Pour Christian Leuprecht, professeur au Collège militaire royal du Canada et à l’Université Queen’s de Kingston, cette pratique est dangereuse, car elle s’attaque directement aux principes fondamentaux du contrat social.

« Une société démocratique veut écarter la violence de la sphère politique. Là, on assiste à une trajectoire où la violence augmente en politique et sert à défendre des intérêts particuliers. C’est très préoccupant. »

M. Leuprecht note que la tendance touche la branche législative et la branche judiciaire, ce qui est particulièrement problématique.
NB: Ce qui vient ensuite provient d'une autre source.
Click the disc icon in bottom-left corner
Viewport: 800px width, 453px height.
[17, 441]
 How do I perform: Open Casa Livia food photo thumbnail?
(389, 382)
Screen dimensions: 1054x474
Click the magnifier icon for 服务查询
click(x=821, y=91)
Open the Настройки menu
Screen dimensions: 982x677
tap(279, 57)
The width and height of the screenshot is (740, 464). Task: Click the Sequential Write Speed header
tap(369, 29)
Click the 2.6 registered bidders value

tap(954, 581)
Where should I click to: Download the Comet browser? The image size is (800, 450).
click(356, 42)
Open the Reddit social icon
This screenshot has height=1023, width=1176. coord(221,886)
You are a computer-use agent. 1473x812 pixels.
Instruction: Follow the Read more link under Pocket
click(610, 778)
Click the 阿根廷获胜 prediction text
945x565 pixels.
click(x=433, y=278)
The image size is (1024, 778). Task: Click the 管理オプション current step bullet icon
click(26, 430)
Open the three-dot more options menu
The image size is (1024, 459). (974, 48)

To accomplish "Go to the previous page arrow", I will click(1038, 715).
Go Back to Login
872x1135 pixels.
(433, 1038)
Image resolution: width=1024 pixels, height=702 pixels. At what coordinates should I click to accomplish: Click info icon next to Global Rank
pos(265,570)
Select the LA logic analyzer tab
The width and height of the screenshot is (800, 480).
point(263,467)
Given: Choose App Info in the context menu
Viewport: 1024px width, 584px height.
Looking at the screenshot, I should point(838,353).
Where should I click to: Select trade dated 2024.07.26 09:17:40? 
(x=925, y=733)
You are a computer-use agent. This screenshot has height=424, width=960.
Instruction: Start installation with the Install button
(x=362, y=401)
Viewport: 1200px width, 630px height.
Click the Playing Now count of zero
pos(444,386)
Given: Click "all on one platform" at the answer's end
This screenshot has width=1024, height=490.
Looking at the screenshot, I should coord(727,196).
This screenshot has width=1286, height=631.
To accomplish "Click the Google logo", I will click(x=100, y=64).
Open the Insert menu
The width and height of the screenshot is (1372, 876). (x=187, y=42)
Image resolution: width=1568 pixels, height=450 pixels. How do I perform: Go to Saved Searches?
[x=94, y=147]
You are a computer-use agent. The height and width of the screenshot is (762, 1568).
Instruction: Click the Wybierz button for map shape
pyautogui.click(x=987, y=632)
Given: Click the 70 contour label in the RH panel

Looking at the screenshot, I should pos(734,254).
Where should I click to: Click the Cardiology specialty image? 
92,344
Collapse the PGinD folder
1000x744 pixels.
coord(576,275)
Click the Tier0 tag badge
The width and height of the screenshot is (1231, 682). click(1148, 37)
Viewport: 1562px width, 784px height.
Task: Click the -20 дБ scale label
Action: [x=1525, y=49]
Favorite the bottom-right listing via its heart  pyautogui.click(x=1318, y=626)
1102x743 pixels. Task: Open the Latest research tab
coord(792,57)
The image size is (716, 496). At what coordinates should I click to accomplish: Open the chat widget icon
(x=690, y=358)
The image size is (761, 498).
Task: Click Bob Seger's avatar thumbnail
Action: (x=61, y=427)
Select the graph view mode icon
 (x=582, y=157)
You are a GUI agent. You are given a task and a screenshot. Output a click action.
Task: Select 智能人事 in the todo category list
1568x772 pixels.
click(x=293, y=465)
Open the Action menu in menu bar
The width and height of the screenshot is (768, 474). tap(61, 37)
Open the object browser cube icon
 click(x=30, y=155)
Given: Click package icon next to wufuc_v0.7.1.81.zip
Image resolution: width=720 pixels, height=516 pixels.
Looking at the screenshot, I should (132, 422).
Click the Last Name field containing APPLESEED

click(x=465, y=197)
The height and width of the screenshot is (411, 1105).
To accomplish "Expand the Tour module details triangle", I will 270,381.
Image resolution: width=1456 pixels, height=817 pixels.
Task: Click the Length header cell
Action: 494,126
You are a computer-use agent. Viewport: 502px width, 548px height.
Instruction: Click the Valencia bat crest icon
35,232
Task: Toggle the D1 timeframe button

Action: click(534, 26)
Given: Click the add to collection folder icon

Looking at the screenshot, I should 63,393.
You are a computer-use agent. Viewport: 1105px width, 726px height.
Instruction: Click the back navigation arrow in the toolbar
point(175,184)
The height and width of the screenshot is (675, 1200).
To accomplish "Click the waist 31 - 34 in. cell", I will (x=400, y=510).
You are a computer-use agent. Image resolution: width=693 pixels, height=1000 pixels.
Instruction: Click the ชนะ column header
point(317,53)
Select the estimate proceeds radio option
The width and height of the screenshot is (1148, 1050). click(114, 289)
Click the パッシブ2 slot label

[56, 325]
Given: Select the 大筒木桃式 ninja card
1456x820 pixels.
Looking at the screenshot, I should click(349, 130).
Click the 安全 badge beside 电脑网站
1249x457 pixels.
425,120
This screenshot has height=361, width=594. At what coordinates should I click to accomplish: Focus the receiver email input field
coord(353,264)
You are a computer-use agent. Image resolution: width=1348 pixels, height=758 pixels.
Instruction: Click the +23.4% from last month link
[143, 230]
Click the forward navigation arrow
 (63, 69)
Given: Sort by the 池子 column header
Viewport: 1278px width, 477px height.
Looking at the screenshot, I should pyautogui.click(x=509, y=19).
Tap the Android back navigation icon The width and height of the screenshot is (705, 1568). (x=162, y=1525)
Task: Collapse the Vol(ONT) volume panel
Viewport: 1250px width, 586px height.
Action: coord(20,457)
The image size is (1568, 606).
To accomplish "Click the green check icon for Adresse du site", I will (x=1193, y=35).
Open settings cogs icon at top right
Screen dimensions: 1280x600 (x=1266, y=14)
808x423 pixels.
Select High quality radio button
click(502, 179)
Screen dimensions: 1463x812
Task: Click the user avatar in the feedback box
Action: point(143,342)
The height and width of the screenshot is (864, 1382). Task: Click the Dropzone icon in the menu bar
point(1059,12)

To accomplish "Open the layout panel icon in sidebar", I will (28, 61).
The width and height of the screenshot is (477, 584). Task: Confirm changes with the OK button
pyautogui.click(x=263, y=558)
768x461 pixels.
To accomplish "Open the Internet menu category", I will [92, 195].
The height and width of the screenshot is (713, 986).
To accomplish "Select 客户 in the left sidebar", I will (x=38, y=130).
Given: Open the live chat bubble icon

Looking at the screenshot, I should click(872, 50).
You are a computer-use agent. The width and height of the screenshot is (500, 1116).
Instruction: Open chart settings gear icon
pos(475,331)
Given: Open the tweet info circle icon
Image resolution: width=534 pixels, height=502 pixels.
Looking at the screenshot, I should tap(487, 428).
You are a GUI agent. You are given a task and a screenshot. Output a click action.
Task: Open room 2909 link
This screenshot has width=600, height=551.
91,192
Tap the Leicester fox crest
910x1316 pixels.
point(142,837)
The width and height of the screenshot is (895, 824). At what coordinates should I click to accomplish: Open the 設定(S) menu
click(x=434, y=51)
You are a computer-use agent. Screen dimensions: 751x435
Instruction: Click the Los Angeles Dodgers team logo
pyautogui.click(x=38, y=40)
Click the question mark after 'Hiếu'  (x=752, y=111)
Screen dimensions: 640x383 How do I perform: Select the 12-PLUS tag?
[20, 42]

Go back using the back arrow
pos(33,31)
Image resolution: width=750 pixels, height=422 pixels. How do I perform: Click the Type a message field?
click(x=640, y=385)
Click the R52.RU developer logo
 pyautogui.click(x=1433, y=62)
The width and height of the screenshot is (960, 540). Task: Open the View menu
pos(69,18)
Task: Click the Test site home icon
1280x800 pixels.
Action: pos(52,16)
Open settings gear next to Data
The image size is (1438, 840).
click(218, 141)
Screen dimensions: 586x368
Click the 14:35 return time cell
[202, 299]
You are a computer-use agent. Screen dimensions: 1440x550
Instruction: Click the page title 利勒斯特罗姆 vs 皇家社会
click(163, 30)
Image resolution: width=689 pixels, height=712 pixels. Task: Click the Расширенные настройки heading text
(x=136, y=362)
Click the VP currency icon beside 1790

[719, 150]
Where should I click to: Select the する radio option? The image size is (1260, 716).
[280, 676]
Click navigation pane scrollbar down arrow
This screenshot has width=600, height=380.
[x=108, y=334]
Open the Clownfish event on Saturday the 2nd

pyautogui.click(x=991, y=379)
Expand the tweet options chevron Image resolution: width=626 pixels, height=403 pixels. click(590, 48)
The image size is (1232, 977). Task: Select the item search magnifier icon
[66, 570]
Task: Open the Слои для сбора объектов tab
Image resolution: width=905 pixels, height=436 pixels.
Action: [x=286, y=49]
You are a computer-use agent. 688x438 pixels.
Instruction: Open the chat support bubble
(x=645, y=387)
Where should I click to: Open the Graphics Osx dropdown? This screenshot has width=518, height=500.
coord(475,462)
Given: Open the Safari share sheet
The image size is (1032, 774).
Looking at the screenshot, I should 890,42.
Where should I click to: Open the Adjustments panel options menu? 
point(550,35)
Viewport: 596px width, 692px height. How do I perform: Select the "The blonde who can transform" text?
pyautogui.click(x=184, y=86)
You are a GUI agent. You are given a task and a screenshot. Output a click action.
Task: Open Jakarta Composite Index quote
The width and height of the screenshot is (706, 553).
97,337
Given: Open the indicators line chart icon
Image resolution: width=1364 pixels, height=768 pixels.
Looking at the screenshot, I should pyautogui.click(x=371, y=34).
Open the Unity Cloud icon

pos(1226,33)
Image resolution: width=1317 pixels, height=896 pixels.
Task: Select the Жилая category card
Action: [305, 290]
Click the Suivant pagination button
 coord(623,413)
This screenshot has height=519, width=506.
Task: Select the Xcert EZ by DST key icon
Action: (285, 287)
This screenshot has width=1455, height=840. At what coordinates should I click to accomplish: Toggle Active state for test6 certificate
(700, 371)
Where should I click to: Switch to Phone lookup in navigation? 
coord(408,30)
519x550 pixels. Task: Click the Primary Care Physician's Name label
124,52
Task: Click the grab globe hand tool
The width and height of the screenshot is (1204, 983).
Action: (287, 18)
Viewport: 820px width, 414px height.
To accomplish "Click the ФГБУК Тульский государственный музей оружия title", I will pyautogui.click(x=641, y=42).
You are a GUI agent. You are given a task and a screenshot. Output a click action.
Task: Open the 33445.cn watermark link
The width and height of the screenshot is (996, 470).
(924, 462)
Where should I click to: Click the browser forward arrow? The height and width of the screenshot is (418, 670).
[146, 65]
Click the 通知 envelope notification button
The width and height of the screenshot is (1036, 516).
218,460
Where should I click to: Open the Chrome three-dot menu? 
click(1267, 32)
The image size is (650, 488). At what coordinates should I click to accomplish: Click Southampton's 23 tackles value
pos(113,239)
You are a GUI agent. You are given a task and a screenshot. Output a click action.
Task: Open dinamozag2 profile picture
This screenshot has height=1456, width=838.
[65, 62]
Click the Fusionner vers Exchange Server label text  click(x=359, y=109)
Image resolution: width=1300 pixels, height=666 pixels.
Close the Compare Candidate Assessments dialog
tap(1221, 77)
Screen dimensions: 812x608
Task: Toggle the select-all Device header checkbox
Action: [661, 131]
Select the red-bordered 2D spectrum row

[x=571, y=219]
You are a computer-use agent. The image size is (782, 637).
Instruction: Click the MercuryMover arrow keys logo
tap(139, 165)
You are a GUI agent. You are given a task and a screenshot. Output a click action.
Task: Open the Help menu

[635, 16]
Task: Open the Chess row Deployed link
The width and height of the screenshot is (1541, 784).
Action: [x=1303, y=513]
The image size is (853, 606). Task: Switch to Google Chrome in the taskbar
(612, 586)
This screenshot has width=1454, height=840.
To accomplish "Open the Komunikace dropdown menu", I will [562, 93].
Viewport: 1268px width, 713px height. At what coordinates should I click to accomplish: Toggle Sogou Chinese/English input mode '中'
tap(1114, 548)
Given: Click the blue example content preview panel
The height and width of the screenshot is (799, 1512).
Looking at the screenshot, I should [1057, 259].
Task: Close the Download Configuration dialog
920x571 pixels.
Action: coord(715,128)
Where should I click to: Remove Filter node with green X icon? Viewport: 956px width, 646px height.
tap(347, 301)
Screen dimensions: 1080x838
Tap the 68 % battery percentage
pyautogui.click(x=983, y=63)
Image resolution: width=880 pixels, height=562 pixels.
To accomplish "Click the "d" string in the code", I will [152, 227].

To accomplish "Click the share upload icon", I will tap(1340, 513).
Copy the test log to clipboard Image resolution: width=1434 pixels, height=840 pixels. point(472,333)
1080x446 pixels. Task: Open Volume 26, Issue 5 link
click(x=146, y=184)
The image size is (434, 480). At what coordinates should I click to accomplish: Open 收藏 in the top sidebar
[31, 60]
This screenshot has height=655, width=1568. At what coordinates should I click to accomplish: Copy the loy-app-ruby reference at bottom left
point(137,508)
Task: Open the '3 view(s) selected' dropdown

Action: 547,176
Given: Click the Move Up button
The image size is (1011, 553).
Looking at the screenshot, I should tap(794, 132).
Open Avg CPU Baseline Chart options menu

« On s’en prend aux gens qui font les lois et aux gens qui les font respecter. Ça met en cause la primauté du droit. Ce ne sont pas des cibles choisies au hasard. »

Rhétorique de l’ennemi

Rafael Jacob note que le niveau de division entre les « deux camps » aux États-Unis dépasse le simple antagonisme.

« La personne qui ne pense pas comme nous n’est pas seulement un adversaire, elle devient une ennemie, dit-il. Si tu penses que l’autre camp est une menace existentielle pour le pays, tout devient légitime. Tu te dis peut-être qu’une alerte à la bombe, ce n’est pas super, mais que c’est moins grave que de perdre ton pays. C’est malheureusement vu comme un outil de plus qui peut être utilisé par un camp pour attaquer l’autre camp », dit-il.

Il a des doutes quant à une amélioration du climat politique, citant les comparaisons entre Trump et Hitler faites par Biden comme un signe alarmant de tension depuis le début de 2024.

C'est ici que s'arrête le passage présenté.